◆ **Bacaan yang Diberikan**:
....................

ANAK: kami INGIN AYAH disini..
Hadirnya sosok ayah dalam pola pengasuhan anak sehari-hari, ternyata dapat berpengaruh terhadap pembentukan self esteem/ harga diri seorang anak. Anak membutuhkan sosok yang tegas, lugas, logis namun tetap lembut dan penyayang. Figur yang ‘disegani’ amat dibutuhkan dalam mendidik anak guna menerapkan kedisiplinan. Seorang ayah yang dengan segala pengorbanannya, mampu memberikan semangat dan perlindungan akan menjadikan anak-anaknya begitu merasa berharga dihadapan orang tuanya. Dengan demikian, anak tidak akan ‘gatal’ mencari perhatian dan kenyamanan dari orang lain, apalagi orang yang salah.
Sadarkah kita bahwa makin kemari, grafik kasus asusila semakin melonjak naik? Bila kita telusuri kembali, semua tidak lepas dari masalah keluarga. Anak-anak yang terlibat dengan prostitusi, rata-rata berasal dari keluarga/ orangtua yang cuek, tidak perhatian terhadap anak-anaknya. Bahkan banyak pula orangtua yang ‘kebobolan’, tidak tahu bahwa anak-anak mereka telah menjadi PSK remaja (usia 12-17 tahun). Perhatian yang dibutuhkan oleh anak jangan hanya dianggap dapat tergantikan dengan memberikan mereka sejumlah materi. Anak butuh penguatan karakter, penguatan spiritual, di arahkan agar dapat mengelola emosi, membutuhkan komunikasi yang hangat, adanya pengakuan, dsb. Apakah orangtua masih saja –merasa aman- sementara anak-anak mereka tidak terpenuhi segala kebutuhannya?
Zaman ini semakin edan! Perubahan teknologi kecepatannya melebihi desah nafas kita! Kejahatan pun semakin canggih modus-modusnya. Oleh karenanya, apakah cukup membekali anak hanya dengan kecerdasan akal dan limpahan materi? Bila orangtua masih berpikir seperti itu, pantas saja Indonesia menjadi salah satu Negara berprestasi dalam korupsi. Pinter tapi keblinger! Katanya berpendidikan tinggi, tapi hobi melanggar hak orang lain plus kewajiban diri. Coba saja para orangtua melakukan otokritik, apakah selama ini yang ditekankan pada anak hanyalah seputar: dapat ranking bagus, rajin sekolah, pergi les, kerjakan PR dengan baik, masuk sekolah favorit, masuk kuliah ternama, kerja di perusahaan ‘X’, dapat istri/ suami cakep dan kaya, dsb?. Yup, semua yang ditekankan bersifat duniawi, mereka bisa saja pintar secara intelegensi serta harapan-harapan tersebut bisa saja mudah terpenuhi. Namun apakah cerdas pula dengan spiritual dan emosionalnya?

....................

◆ **Kumpulan Data**:
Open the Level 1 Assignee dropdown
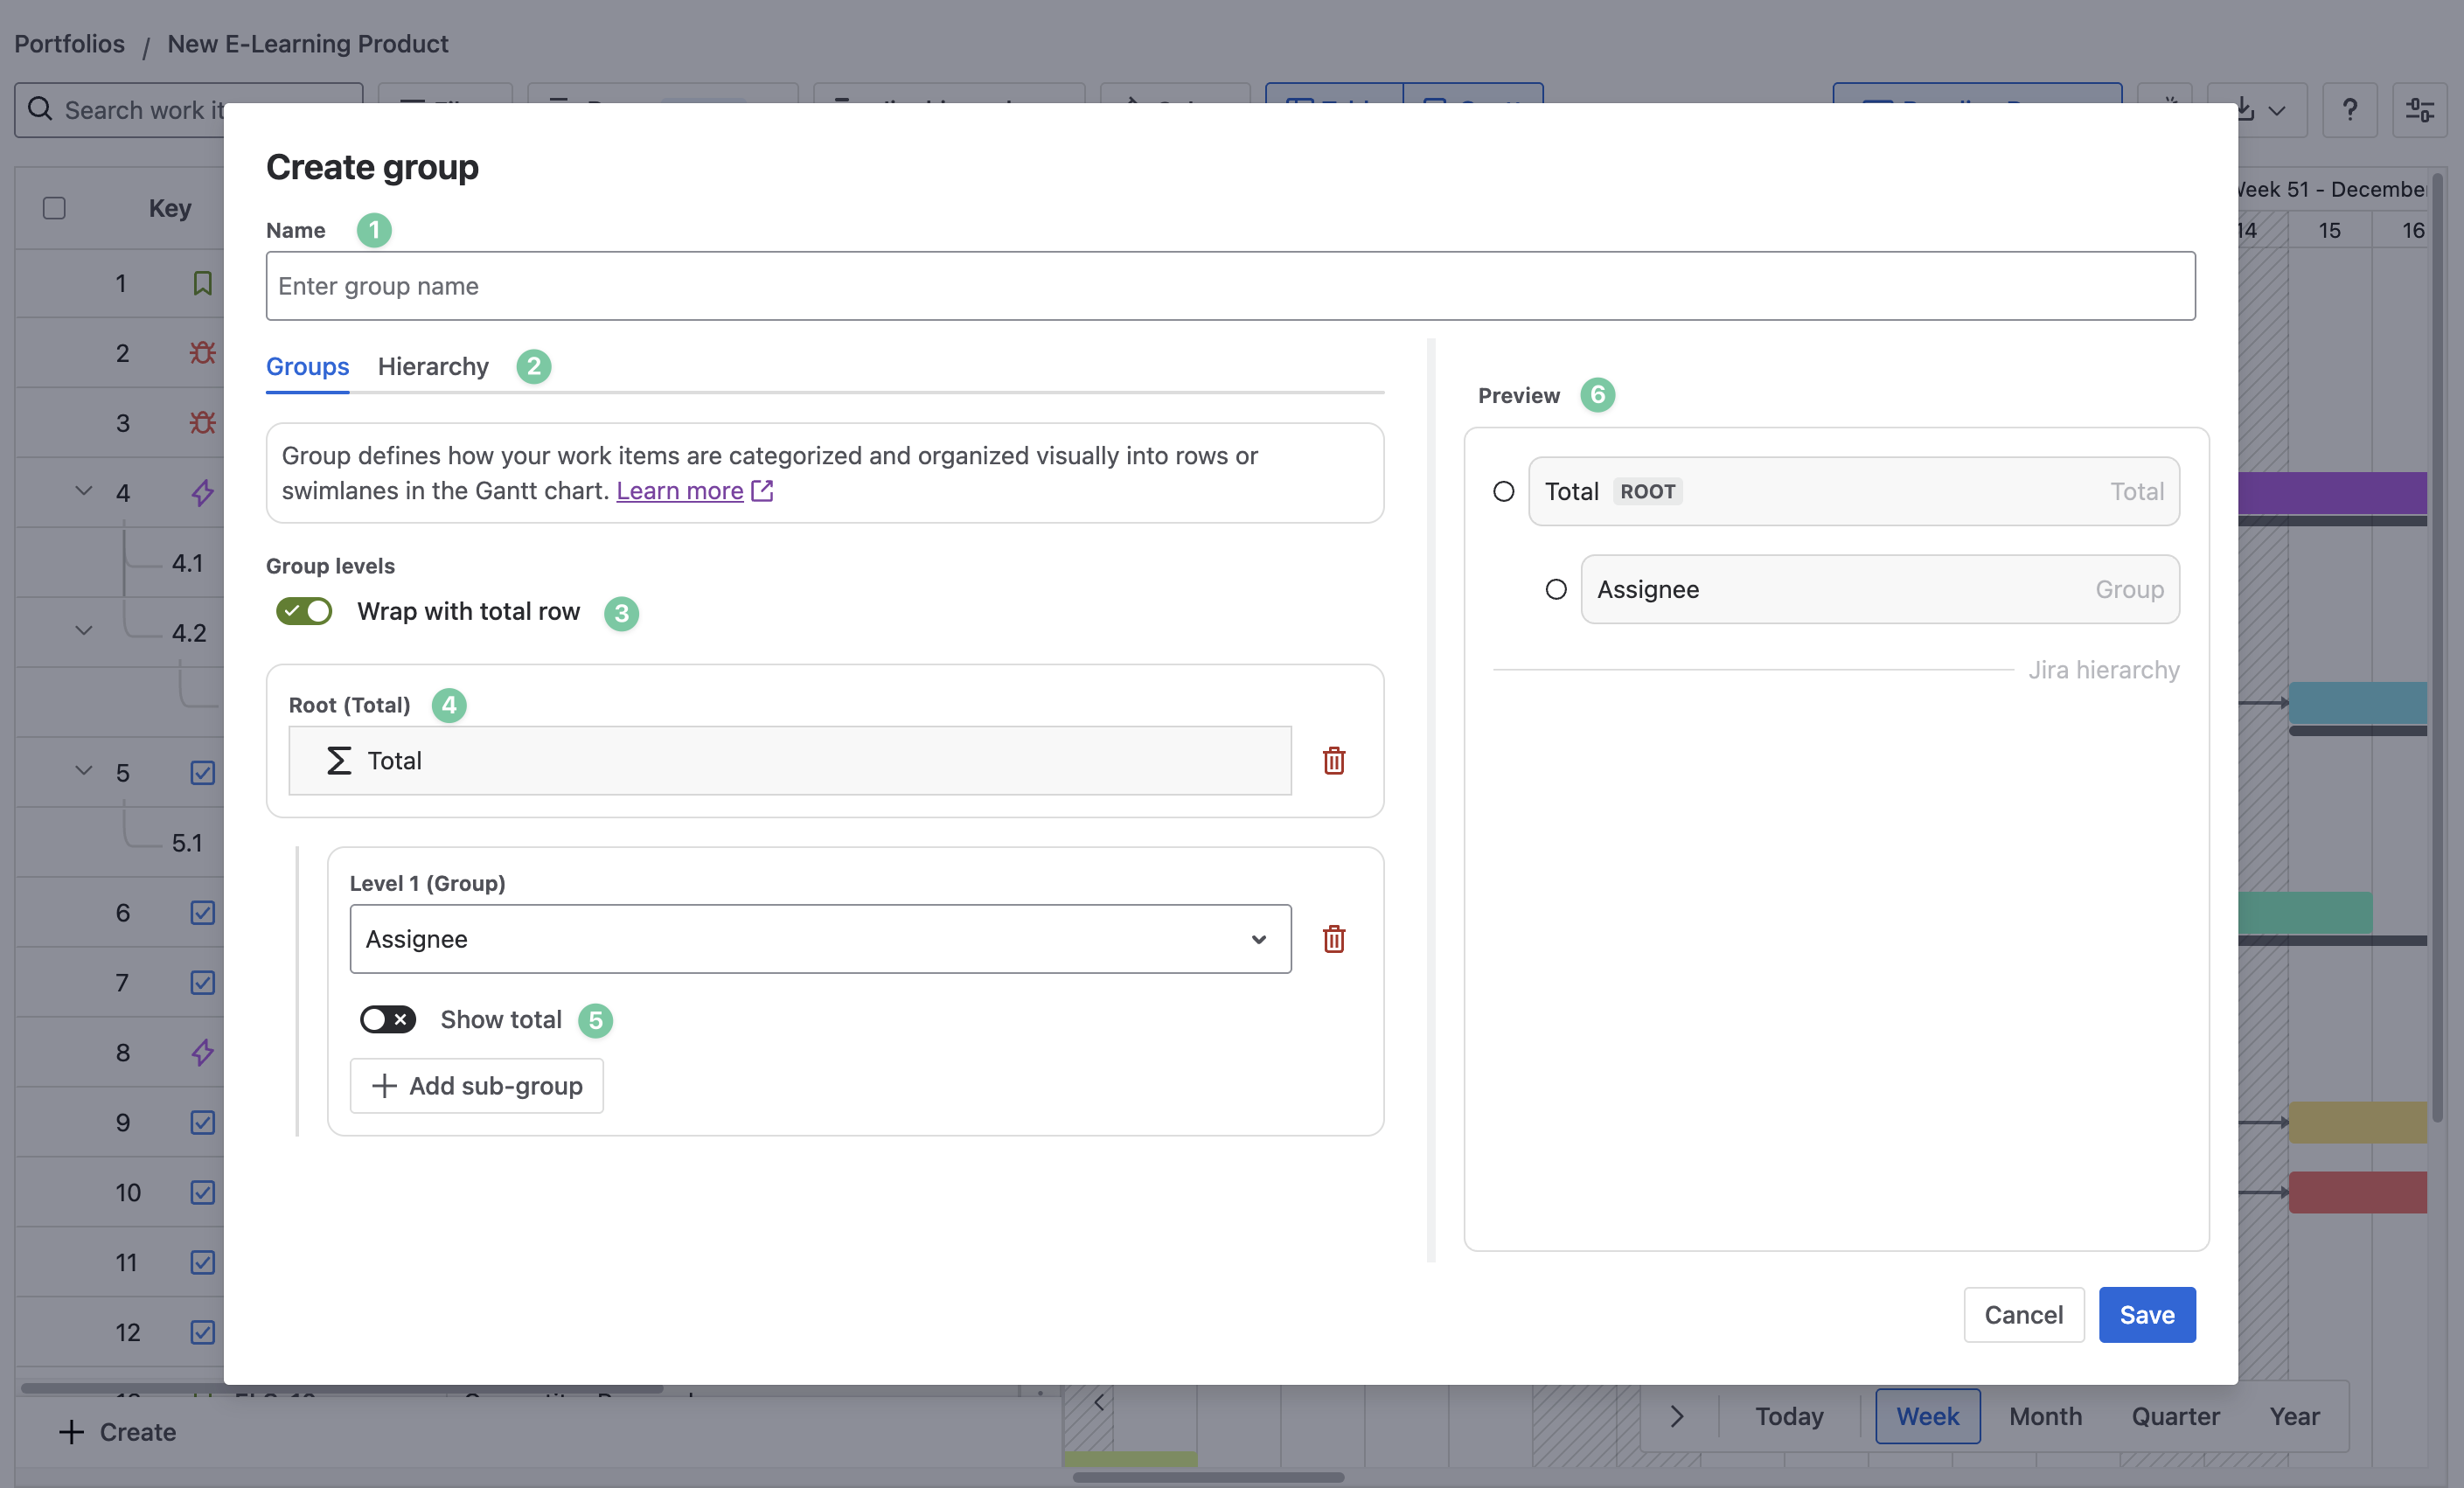 coord(819,939)
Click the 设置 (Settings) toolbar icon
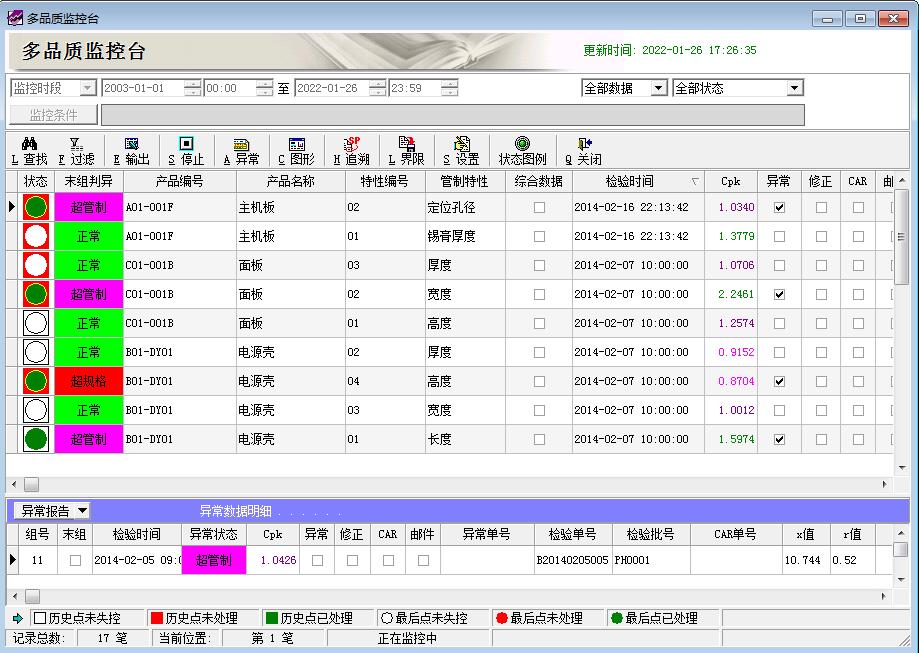 click(461, 145)
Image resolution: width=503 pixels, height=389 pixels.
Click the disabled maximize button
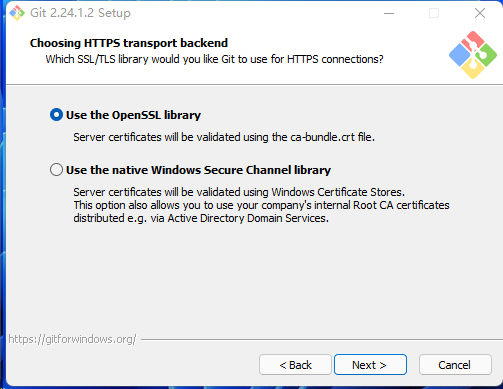(434, 13)
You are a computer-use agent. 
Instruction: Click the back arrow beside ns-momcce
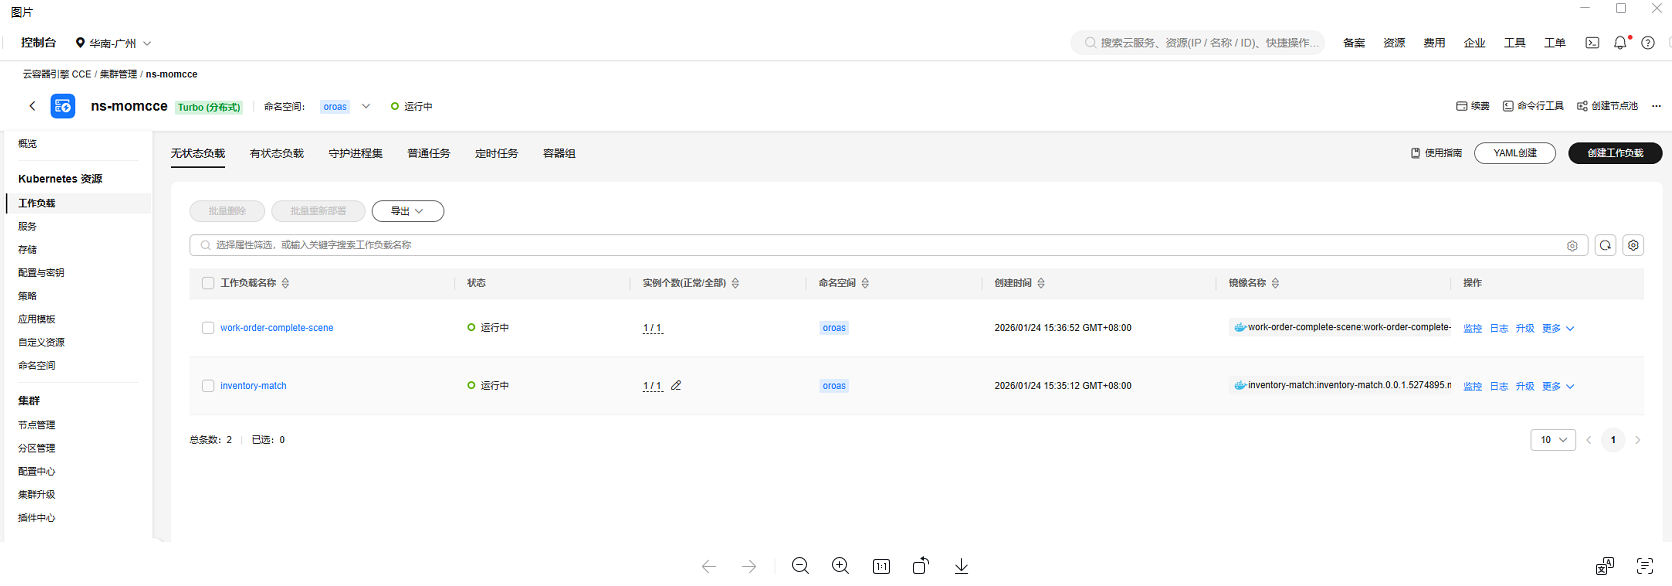pos(32,106)
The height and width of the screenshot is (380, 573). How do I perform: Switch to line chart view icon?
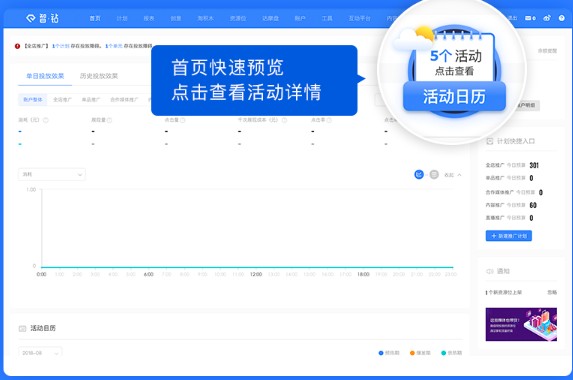pyautogui.click(x=419, y=175)
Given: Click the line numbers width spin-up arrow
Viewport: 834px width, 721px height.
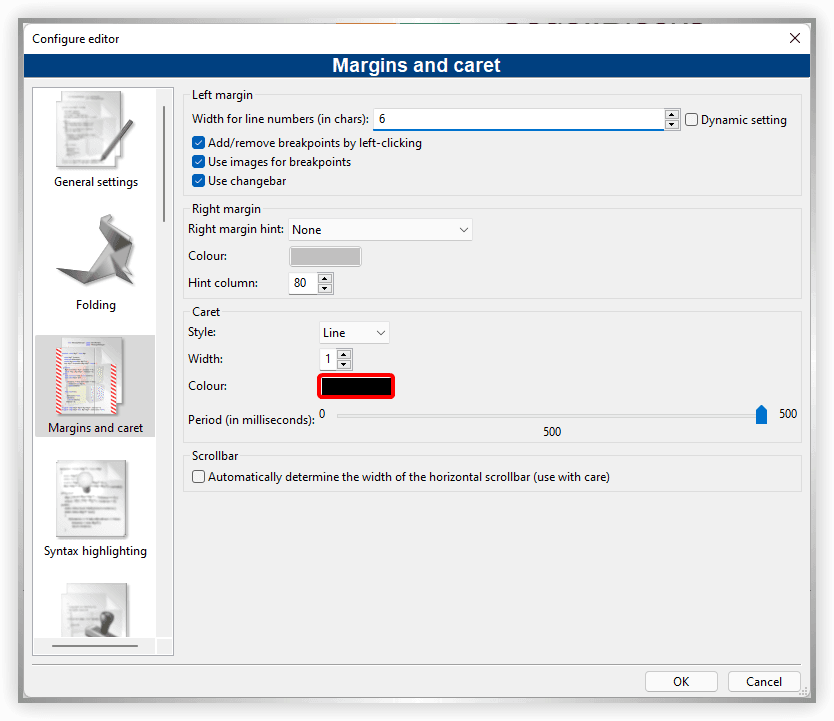Looking at the screenshot, I should pos(671,113).
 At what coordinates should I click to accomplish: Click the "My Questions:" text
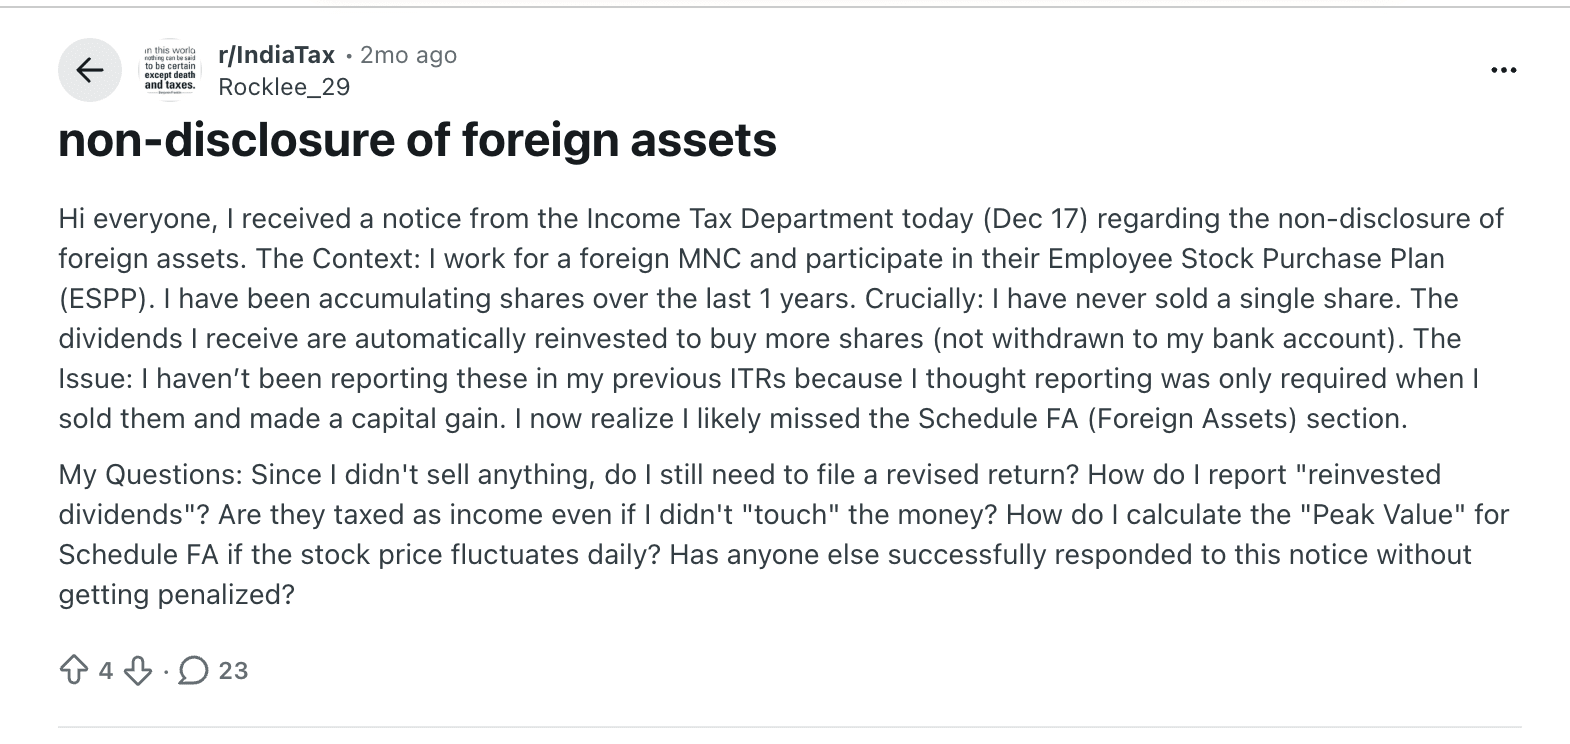pyautogui.click(x=150, y=474)
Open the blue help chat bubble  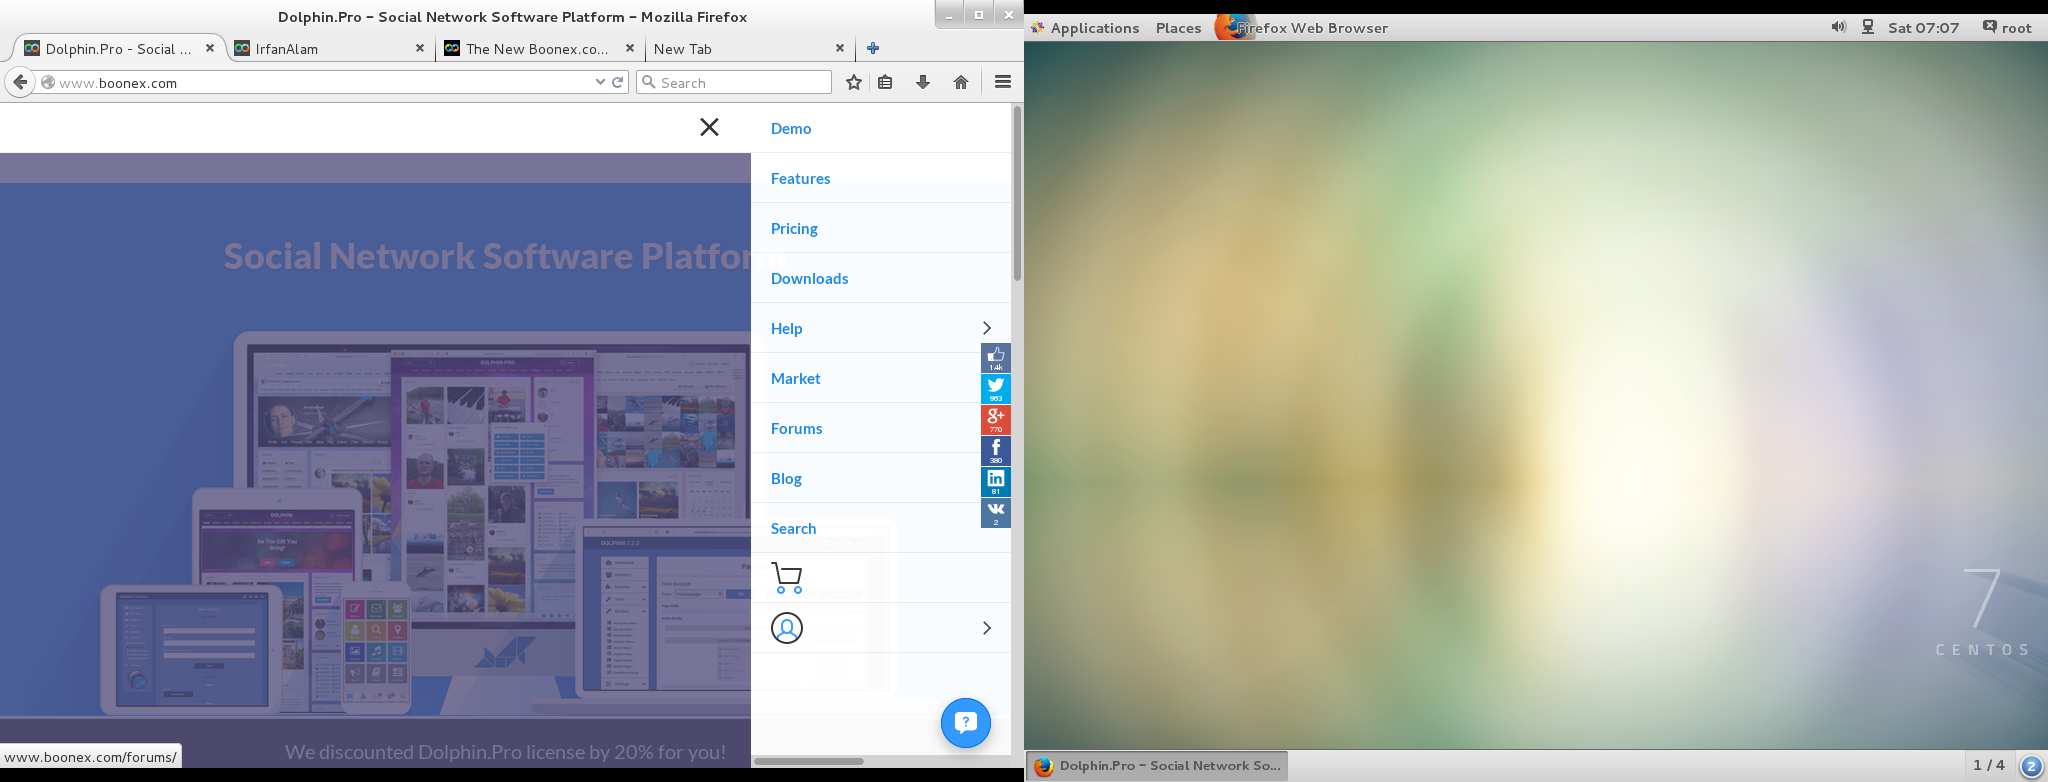pyautogui.click(x=965, y=722)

....................

◆ **Soal yang Dikerjakan**: Menurut bacaan tentang peran ayah, sifat apa saja yang harus dimiliki sosok yang dibutuhkan anak? Sebutkan semuanya.

◆ **Jawaban Tertulis**: Tegas, lugas, logis, lembut, dan penyayang.